For some time now, people have been campaigning,
for the protection of the salmon on the Columbia and Snake rivers. And recently, they had a victory when the court stopped the Bushes administration salmon plan.

Text is quoted out of a letter from The Save Our Wild Salmon Coalition:
” The court ruling invalidating the Bush Adminstration’s $6
billion Federal Salmon Plan was a great victory for salmon, and
has created a stir throughout the Pacific Northwest – – not all of
it good…

Soon after the ruling, the Governors of Washington, Oregon, and
Idaho began to hold closed-door meetings with the Bush
Administration in an apparent effort to craft some type of
“compromise”. Given the Administration’s dismal record on salmon
recovery, salmon and fishing advocates are convinced that any
so-called “deals” that are reached in secret meetings with the
Bush Administration will only further harm wild salmon and
steelhead – and the businesses and communities that rely upon
them.

In order to protect and restore our wild salmon and steelhead,
they need real protections today.

Now the governors of Washington, Oregon and Idaho are holding talks behind closed doors with the Bush government. Should one be worried about this? Well that of course depends what they are talking about. I suspect that in due time, they will become open about it, and say what they might have to say.

However if this is good news for the salmon, I can not tell from where I am,
and as such I do support those in the Pacific Northwest who feel they should act,
in the importance of the salmon, and there ecological, economical and cultural heritage.

Saving the Salmon not only has ecological value, but also economic and cultural value. Let me be a bit more clear, not so long ago, there was this article about the Salmon being late, and people being worried that there were so few already mounting up from the sea. I have not followed it up, but would say that having read nothing new about it, or nothing worryingly that probably solved itself,

when the water got clearer allowing the salmon to swim upstream. As someone said there were probably large groups of salmon waiting just off stream.

Now some may wonder about the 3 parts mentioned here: ecological, economical and cultural.

1. Ecological importance

And for that lets have a look at other great water basins(1) around the world and what can be learned from them. Dams are built for multiple reasons. To help forming water reservoirs so that that water could be used for irrigation, drinking water, could be used to generate power. These are benefits, and often these are the only things that are closely looked at. If ones looks at examples like for example the Colorado River basin, the Nile, The Tigris and Euphrates, The Yangtze and/or Yellow river, then one can also see that next to benefits, positive points, lets say, there are also negative points. Numerous dams around the world, not only allow to gather water and form a freshwater reserve, but also keep fertile ground locked up, create the need for people to move out of places they have lived in as long as they can remember, and stop fish from migrating, or making it very difficult for them.

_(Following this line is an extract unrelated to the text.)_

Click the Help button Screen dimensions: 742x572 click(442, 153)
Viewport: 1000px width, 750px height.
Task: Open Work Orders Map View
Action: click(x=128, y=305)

In basins like the Colorado, the Nile, the Tigris and the Euphrates, dams and a water usage have led, to a significant reduction of the flow of water reaching the sea. This endangers the plants and animals that depend on the direct and/or indirect effects of that flow of water. It also means that the peoples whose lives depend on those animals or who can generate part of there living from selling them (for example fish) are also endangered. People in the Iraqi marshes and the fishers in the Nile estuary are directly affected by the dams built upstream. The first are affected because there is less water flowing the marshes, and as such the marshes, there living area, has become smaller, and this of course affects there ability to survive and the ability of the species of fish and birds living there as well. Recent changes in politics and ecological viewpoint , have allowed for water to flood some of the marshes again. A first step in a long way, but a first step nonetheless, and it wouldn’t have been possible whit outh those recent political changes(2).

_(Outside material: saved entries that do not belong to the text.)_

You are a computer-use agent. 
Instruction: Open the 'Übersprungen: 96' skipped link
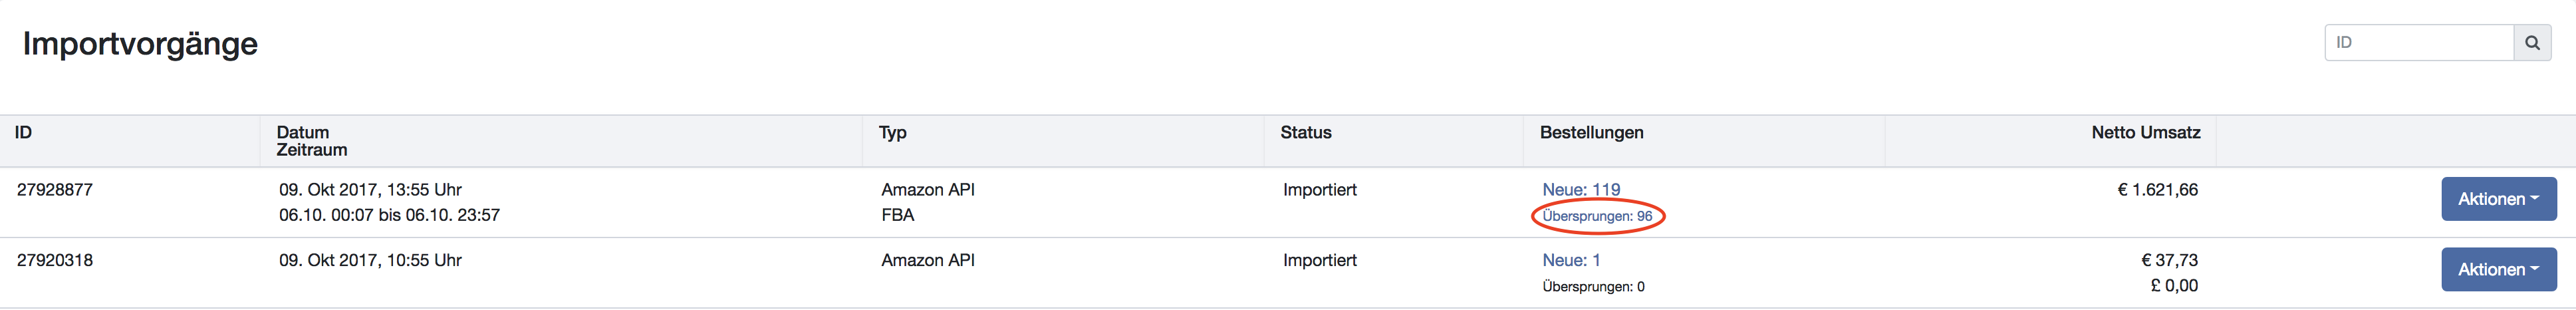pos(1597,216)
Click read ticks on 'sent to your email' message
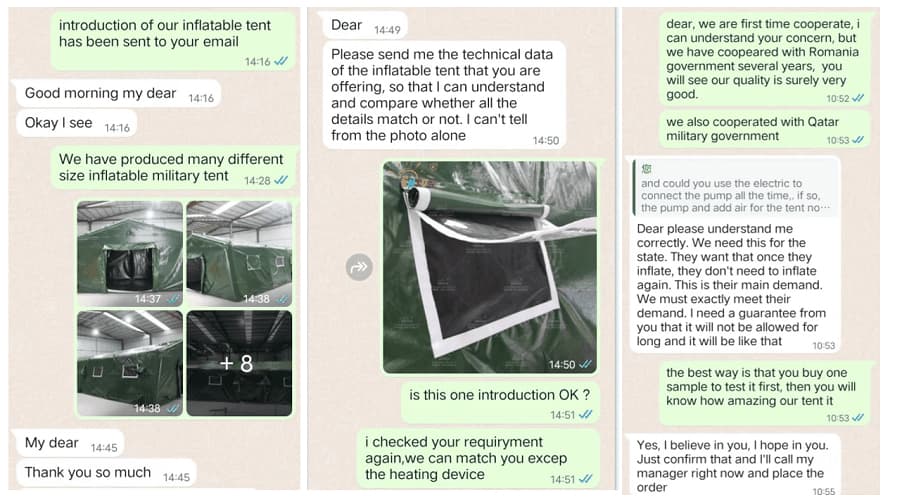Screen dimensions: 902x500 coord(281,61)
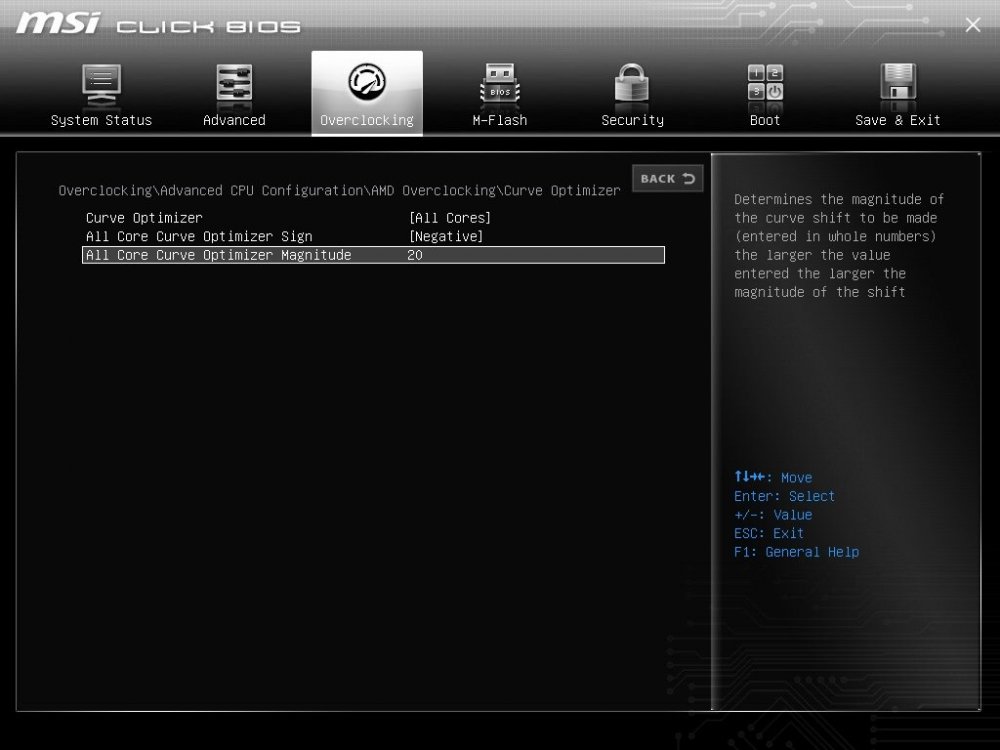The width and height of the screenshot is (1000, 750).
Task: Open M-Flash for BIOS updates
Action: (x=498, y=90)
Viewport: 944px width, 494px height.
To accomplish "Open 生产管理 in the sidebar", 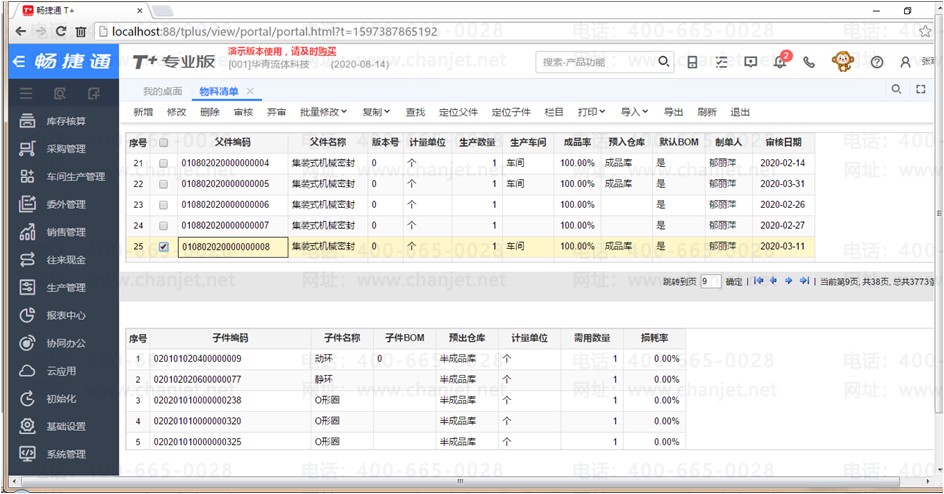I will (66, 288).
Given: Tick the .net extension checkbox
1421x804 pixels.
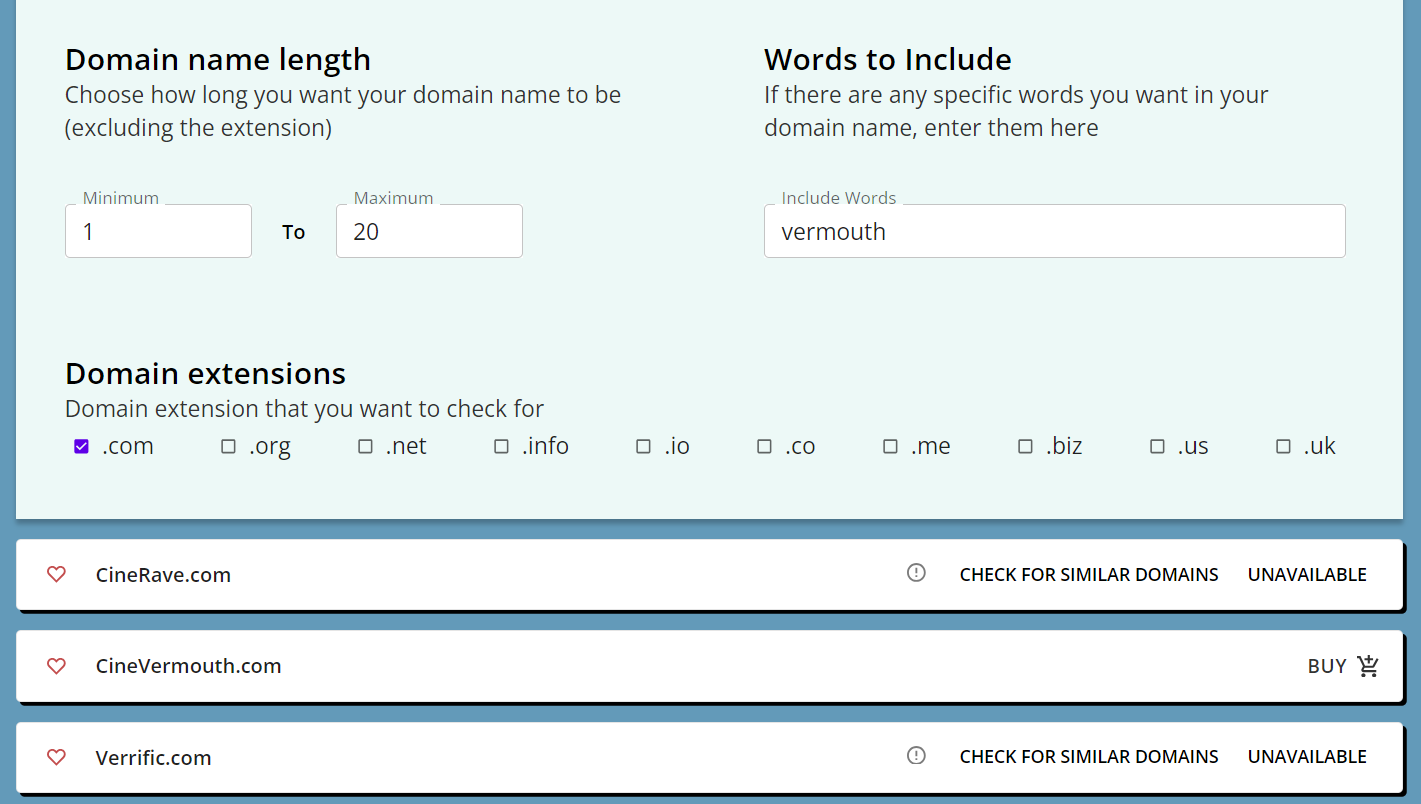Looking at the screenshot, I should (x=365, y=447).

In the Nile basin, the picture is different. Dams like the one at Aswan provide much needed electricity, as well as water for irigation and as well as drinking water. It also meant many monuments had to move and some may have been flooded. An indirect consequence of that dam is that fertile grounds, the richness of the Nile, are halted there. Meaning that people may have to buy fertilizer where this was not needed before. It also means, which research has shown, that the fish population in the Nile estuary and in the space of sea in front of it, has diminished. This happened because the fertile ground is not only good for agriculture but also for the fish.

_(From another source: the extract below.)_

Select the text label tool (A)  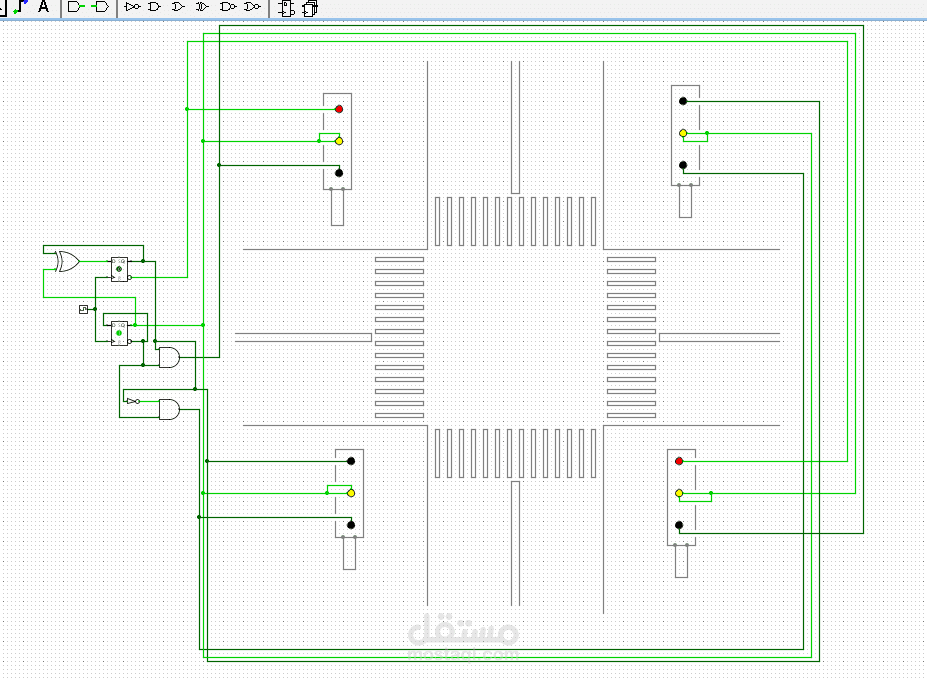pos(43,7)
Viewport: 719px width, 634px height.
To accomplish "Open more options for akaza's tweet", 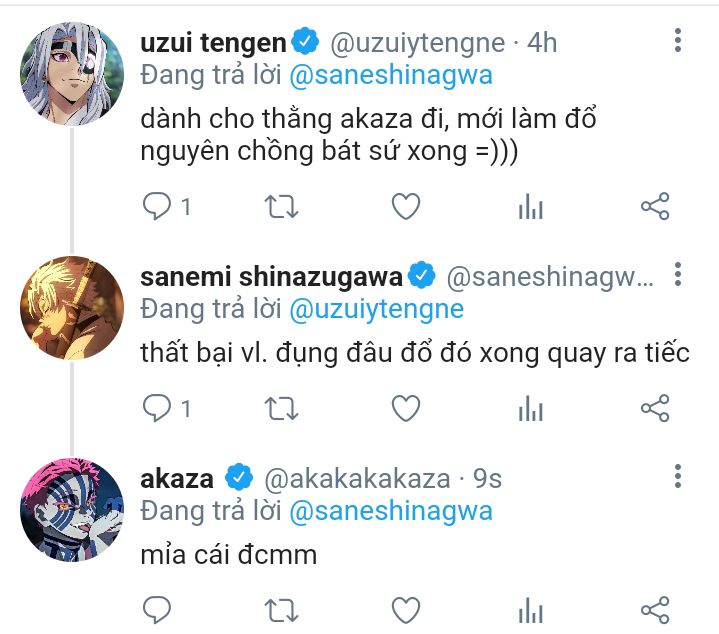I will [678, 476].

Of course there will be those who say that the Nile and the Euphrates/Tigris and even the Colorado basin, can be found largely in desert areas. This comment is complexity true. And one can further point out that the Columbia/Snake river basin is not. Also true. So why did I take those as an example. Because they are in such a different environment valuable lessons can be learned from them, and insight can be provided that one would never think off when only looking at one river basin.

I’m not an expert on river basin, and certainly not the Columbia/Snake river basin, but from looking at these other river basin, I do have some questions, that may shed light on aspects often not thought off. Dams not only allow to form water basins and as such holds water back, it also hold the fish who wants to migrate upstream,it may also hold some thing vital for the fish downstream. Most river systems in the world transport grounds, stones and the like. I would be rather surprised if the Columbia/snake river did not do the same. Is the influence of this known on the river and of the fish in the river and in the sea ? Are there any simulations, numbers, study s about it ?

Of course one can argue that there can be put measurements in place, allowing the salmon to migrate upstream. This is true, and in should in my view always be put in place at every dam. There impact, feasibility should always be taken into account when considering implementing the steps that can lead to the building of a dam.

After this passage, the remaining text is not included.